A veces creo que lo único que me salva de la locura, del
abismo y de la oscuridad es una capacidad innata mía de reírme de todo. Y como
digo, es innata, no es algo que busque, no es algo que provoque, es simplemente
algo que forma parte de mi extraño ser. Mi madre cuenta muchas veces que tenía
dos o tres meses cuando un día, en casa de mis abuelos, me estaba cambiando de
pañales y ante una cucamona, solté una estruendosa carcajada. Tan exagerada
para un bebé tan pequeño que mi madre se asustó y le dijo a mi bisabuela que si
me pasaba algo. Ella le dijo “Hija, estás tonta, ¿no ves que se está riendo?

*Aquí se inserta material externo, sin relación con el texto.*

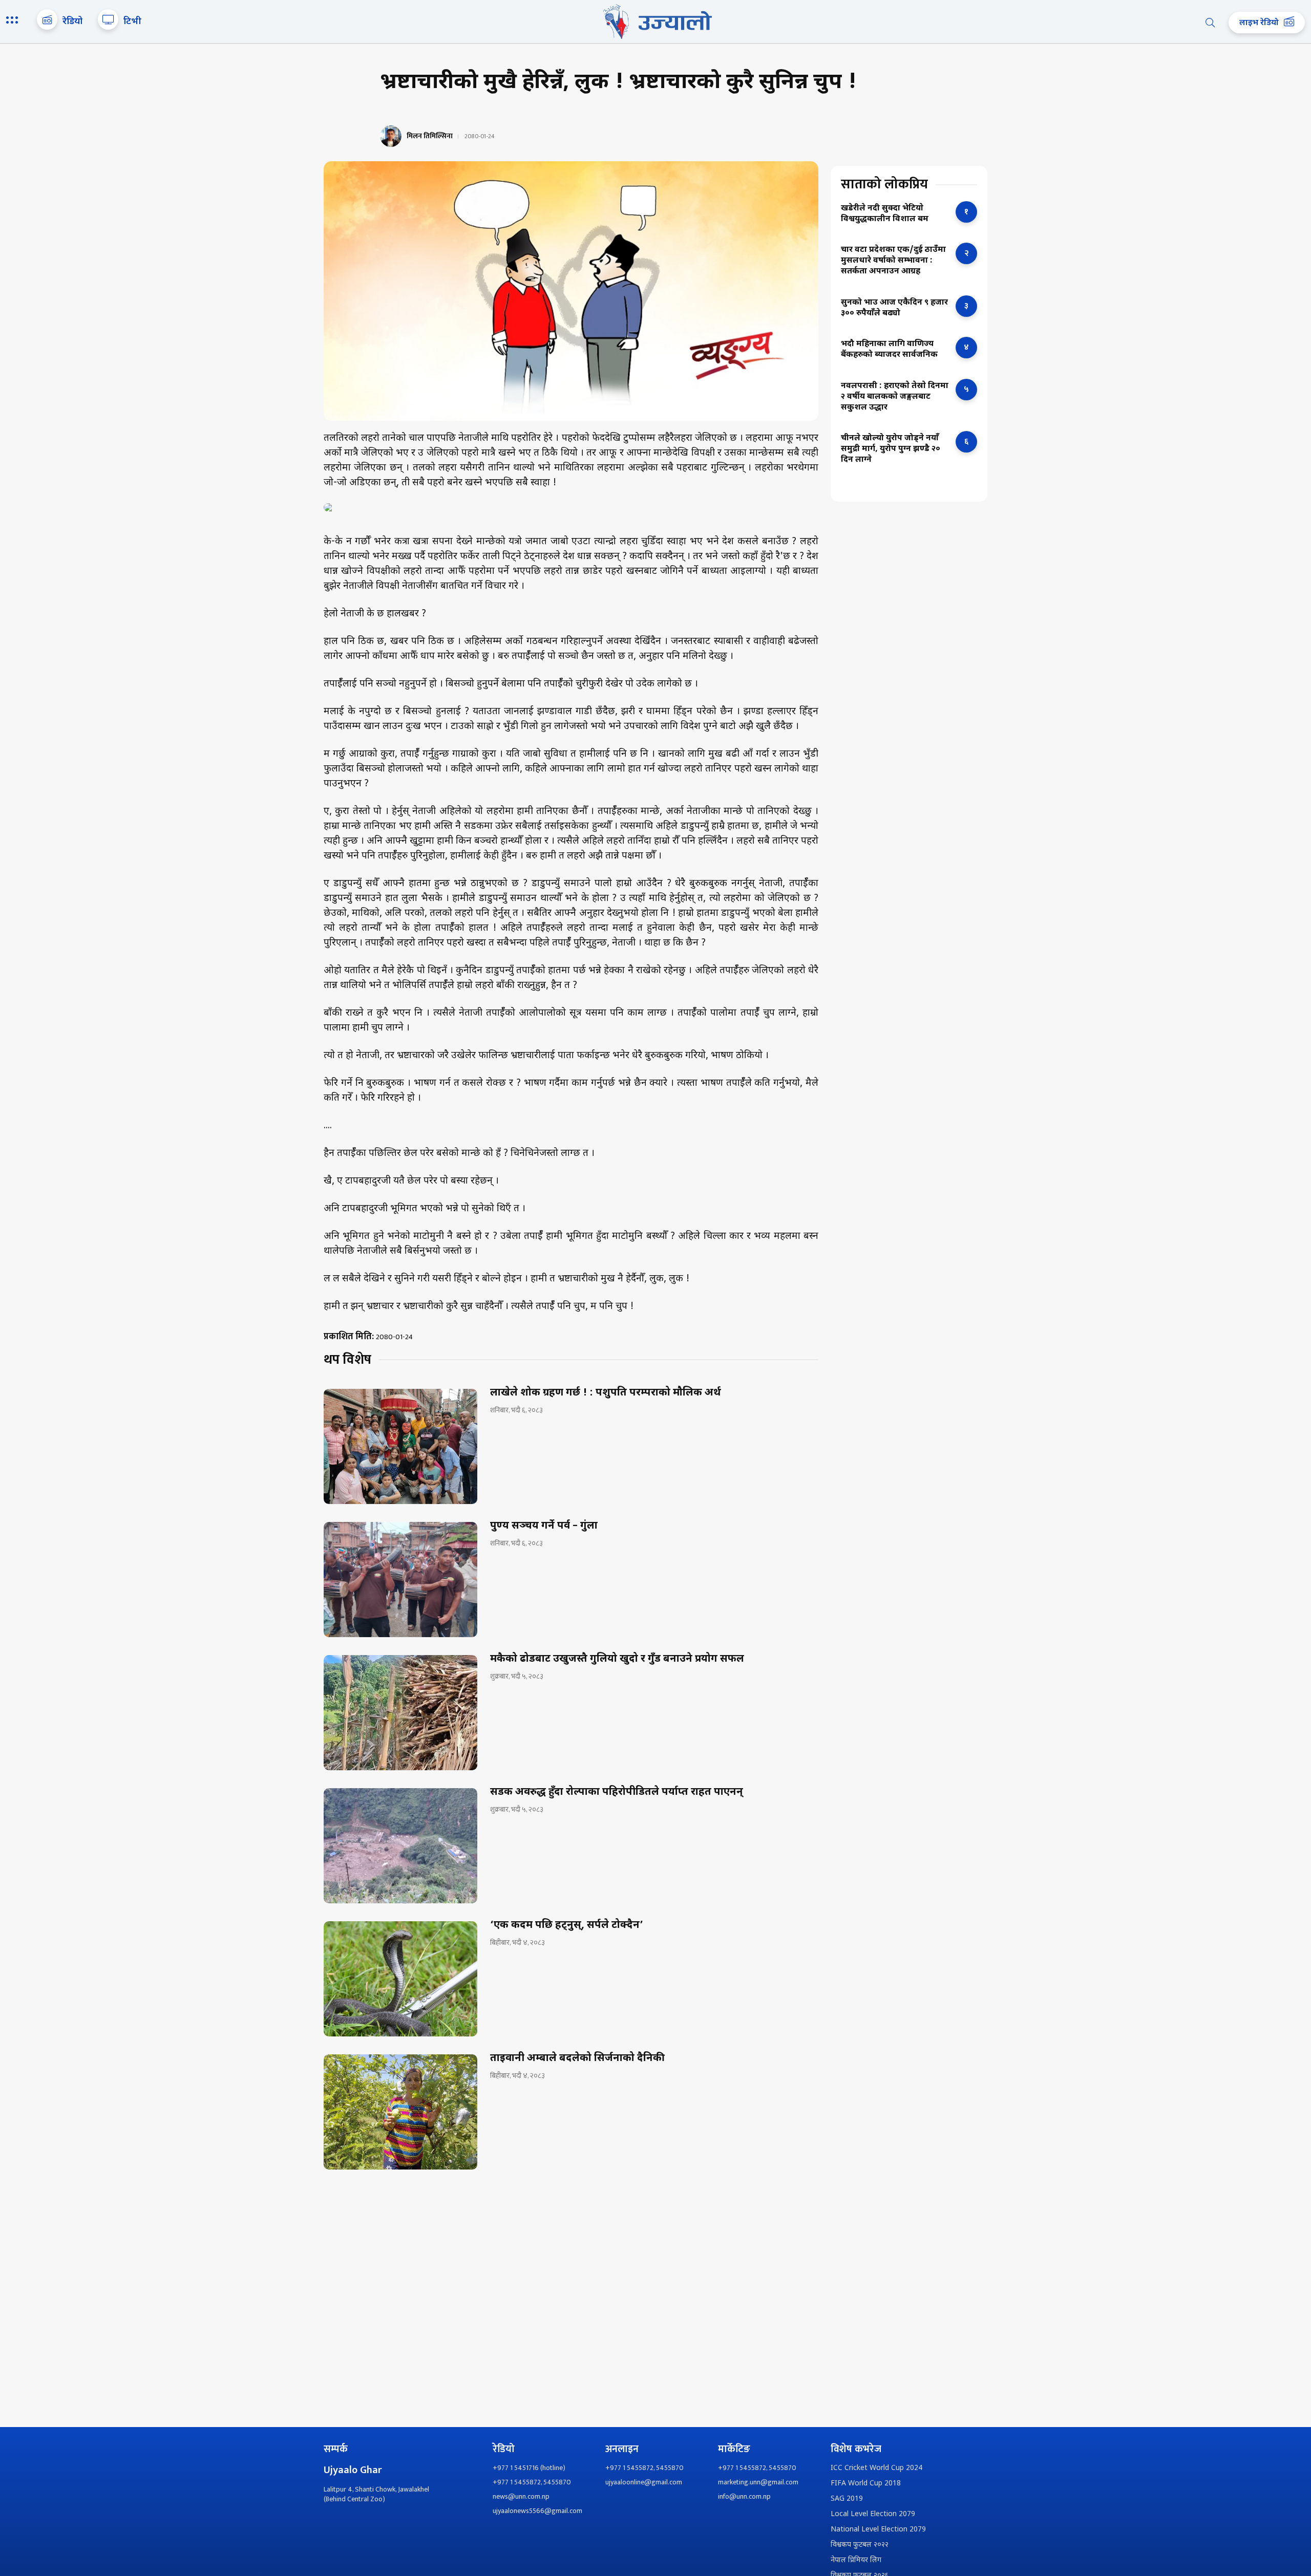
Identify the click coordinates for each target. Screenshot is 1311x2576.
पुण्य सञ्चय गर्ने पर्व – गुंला (544, 1526)
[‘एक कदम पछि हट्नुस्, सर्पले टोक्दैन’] (400, 1978)
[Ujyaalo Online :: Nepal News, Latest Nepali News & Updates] (655, 21)
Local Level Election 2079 (873, 2514)
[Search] (1210, 22)
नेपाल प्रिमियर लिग (856, 2560)
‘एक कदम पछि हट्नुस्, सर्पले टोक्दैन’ (566, 1925)
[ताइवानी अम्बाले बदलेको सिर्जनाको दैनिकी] (400, 2112)
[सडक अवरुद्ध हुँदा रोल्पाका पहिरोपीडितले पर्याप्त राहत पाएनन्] (400, 1845)
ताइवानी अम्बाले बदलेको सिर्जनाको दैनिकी (577, 2058)
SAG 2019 (847, 2499)
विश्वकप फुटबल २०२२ (860, 2545)
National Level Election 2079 (878, 2530)
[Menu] (14, 21)
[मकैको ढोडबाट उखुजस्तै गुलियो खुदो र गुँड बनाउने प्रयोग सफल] (400, 1712)
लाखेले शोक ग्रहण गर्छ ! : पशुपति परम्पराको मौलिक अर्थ (605, 1393)
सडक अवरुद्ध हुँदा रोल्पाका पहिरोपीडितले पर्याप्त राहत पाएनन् (616, 1792)
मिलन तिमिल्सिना (430, 136)
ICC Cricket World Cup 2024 (876, 2468)
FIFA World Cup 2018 (866, 2483)
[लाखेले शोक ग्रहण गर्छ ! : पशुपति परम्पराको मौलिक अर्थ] (400, 1446)
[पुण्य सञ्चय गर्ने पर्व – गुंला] (400, 1579)
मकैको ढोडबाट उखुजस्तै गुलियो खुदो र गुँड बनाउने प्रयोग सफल (617, 1659)
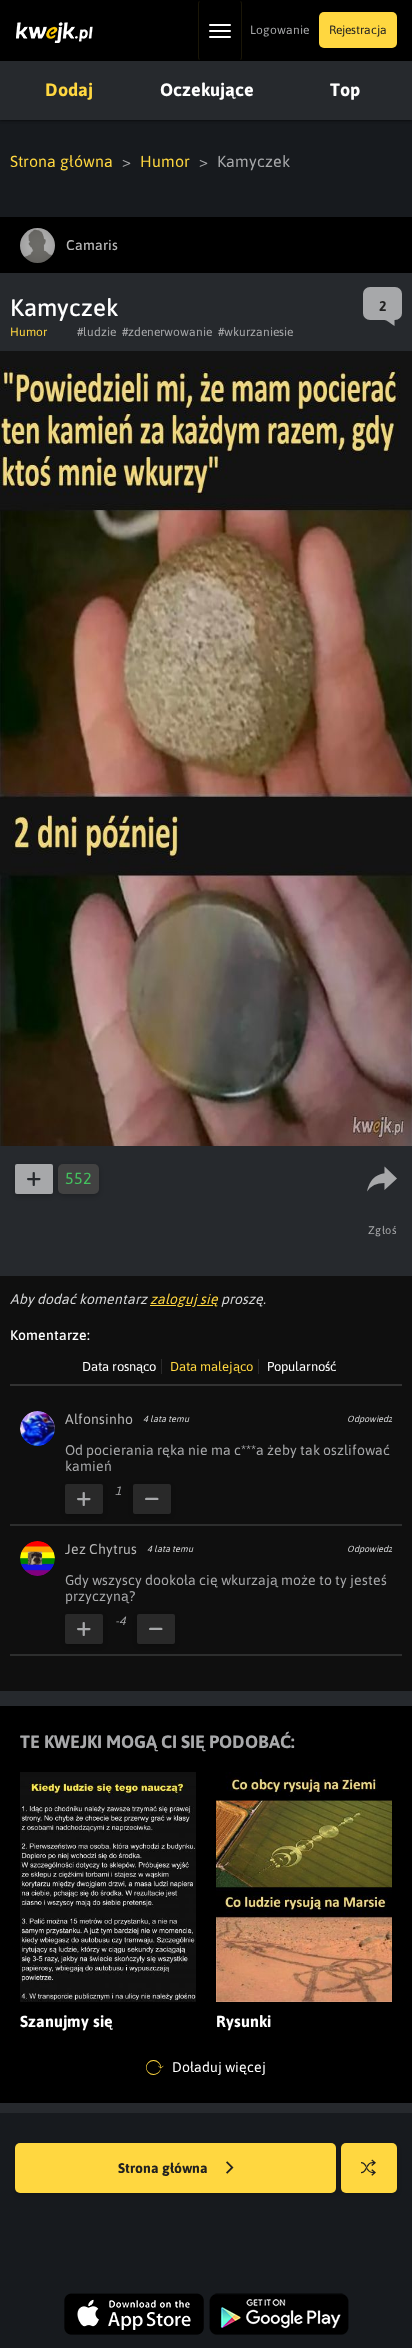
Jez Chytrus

Déjala, la risa la hará libre.” Mi bisyaya, qué grande. Y cuánto se reía
conmigo. Ahora mismo se debe estar descojonando de mí desde el cielo de ver que
se me saltan las lágrimas de recordarla.
El caso es que entre unas cosas y otras, llevo una racha
complicada. Mi abuela paterna está… mal. Y de momento voy a dejarlo ahí porque
tendría que reunir muchas fuerzas para hablar de eso. También es verdad que el
otoño me deprime siempre, que no encuentro trabajo, que últimamente oigo más
desahogos y malas noticias que chistes. Es verdad que siento cierta presión y
cierta angustia.
Y sin embargo, mi forma de enfrentarme a todo eso es la
reducción al absurdo. Voy a ver qué parte puede tener gracia. Y si nada de esto
la tiene, la buscaré fuera. Porque mi bisyaya tenía razón, lo único que me ha
hecho libre siempre ha sido la risa. Cuando me dejó mi primer novio. Cuando en
el colegio los niños se metían conmigo. Cuando el desequilibrado se fue de
casa. Cuando todo se tuerce, a mí siempre hay algo que me hace gracia. Y de una
carcajada me hago libre.
Ayer estuve triste, me quedé en casa con dolor de ovarios,
con mil cosas en la cabeza, con un montón de cosas que solucionar a partir del
lunes. Estuve cocinando, que es lo que suelo hacer cuando me angustio. La gente
come cuando se deprime, yo no pruebo bocado, pero cocino. La cocina me gusta,
me reconforta, me acerca a mi bisyaya, que es la que me enseñó a cocinar, la
que me dijo que la risa me haría libre.
Hoy ya estaba mejor. Con el frigorífico lleno y la cabeza
algo más vacía. El Niño Chico me ha llamado y me ha contado un problema. Y me
ha hecho gracia. Pobre, de verdad que entiendo que le moleste a veces, pero es
mi reacción, me río. He salido a la calle a dar un paseo y a llevar taper de
comida a mi madre. Por la calle una chica a pisado una caca de perro y se ha
puesto a maldecir mientras restregaba el zapato por el suelo. Y me he reído. El
Ross me ha mandado un mensaje diciéndome que había encontrado la chilaba que su
madre le hizo en 2º de BUP para una fiesta de disfraces y que se lo iba a poner
de camisón para estar por casa. Y me he reído. He cenado y he visto un tuit de
un caballo en una terraza con la frase modificada de una canción “me asomo a la
ventana eres la yegua de ayer” y me he reído. Me he puesto a jugar con el gato,
que corría como un poseso y saltaba como una cabra montesa con su pelota de media.
Y me he reído.
Y ahora soy más libre. Ahora me importa menos que mi abuela
paterna esté empeñada en amargarnos lo que le resta de vida. Me importa menos
la posibilidad de llevar sus genes y acabar como ella. Porque también tengo
dentro los de alguien mucho más fuerte, mucho más grande y mucho más libre, los
de una bisabuela que al principio de mi vida ya me pronosticó que la risa me
haría libre.
Por eso, vengan los problemas que vengan, sólo le pido a
Dios seguir encontrando motivos para reirme, por pequeños que sean. Porque mi
bisabuela lo sabía, entre otras cosas porque había leído a Miguel Hernández,
que la risa nos hará libres.
“Tu risa me hace libre
Me pone alas
Soledades me quita,
Cárcel me arranca...”
Miguel Hernández, Nanas de la Cebolla.